# Ai in Freehand-Wichtig



## paleface (8. Januar 2004)

Hallo...
Ich würd nicht Wichtig drüber schreiben wenn s nicht wirklich wichtig wäre.
Ich will in Freehand ein ai einbinden. Das ist ein Vektorisiertes Logo.
Aber wenn ich es importiere  oder öffne hab ich nur diesen nichtsaussagenden Kasten mit dem X der eigentlich für ein Platzhalter steht.
Auch wenn ich es Speicher oder exportiere...nichts.
Woran kann das liegen? Oder gibt es eine andere Möglichkeit diese zu öffnen?
Benutze Freehand MX mit welchem Illustrator die ai ist weiss icht nicht.
Müsste aber schon Älter sein.

Ich mus bis morgen eine Anzeige Fertig haben (freitag) wäre also nett wenn mir wer Helfen könnte.

Danke im Vorraus...


----------



## root_alpha (8. Januar 2004)

Hi@paleface

Das hört sich für mich so an als ob du versuchst eine alte 6/7er AI datei in FHMX zu öffnen und ich kann jetzt aus eigener Erfahrung sagen das es leider nicht geht 
FHMX ist so wie ich gelernt habe nur im stande AI dateien ab der Version 8 zu öffnen.


----------



## paleface (8. Januar 2004)

Ja habs gemergt...bei der ai stand nämlich 6 daneben...hatte aber gerade voll keine Ahnung bei welcher Version Illustrator ist.

Ich hab mit allen Programmen die ich hatte versucht die Datei zu öffnen. Und ich hatte Glück.
Cinema4D konnte aber noch reste davon erkennen. Ist das Logo von Danone...Cinema hat nur kein O und E erkannt.
Hab ich dann nAchgbaut Dauer 10min und gerendert.
Is zwar jetzt leider keine Vektor mehr. Aber da das Logo eh ganz klein unten ist. Ging das auch.
Trozdem danke für die info....


----------

**DATENSATZAUSZUG**
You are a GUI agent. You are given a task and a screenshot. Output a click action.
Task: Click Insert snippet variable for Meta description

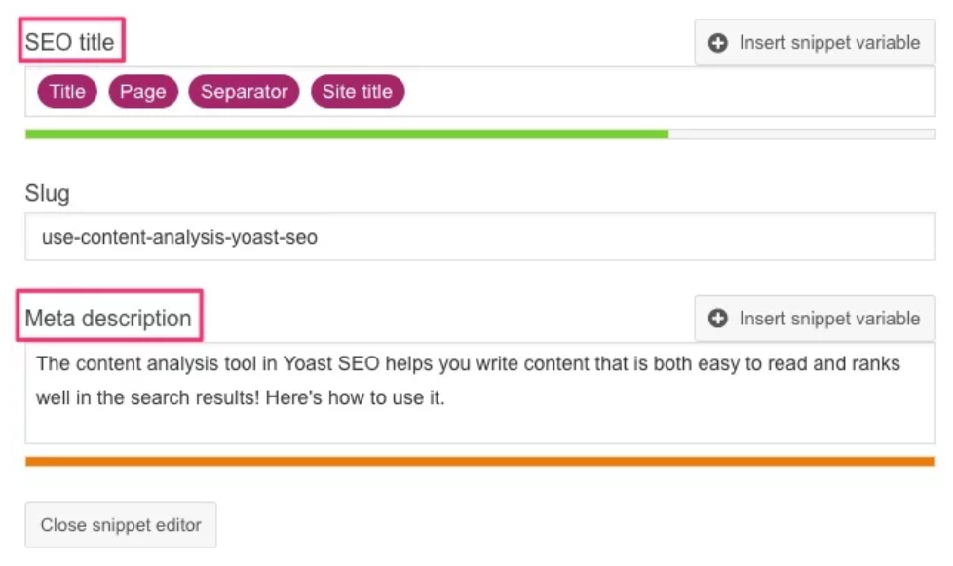coord(815,319)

**AUFGABE**
Beantworte drei Fragen zum Forenthread über Freehand und AI-Dateien:
(a) Welche Freehand-Version verwendet paleface?
(b) Ab welcher AI-Version kann FHMX laut root_alpha Dateien öffnen?
(c) Welche Buchstaben des Logos hat Cinema4D nicht erkannt?

**LÖSUNG**
(a) Freehand MX
(b) Ab Version 8
(c) O und E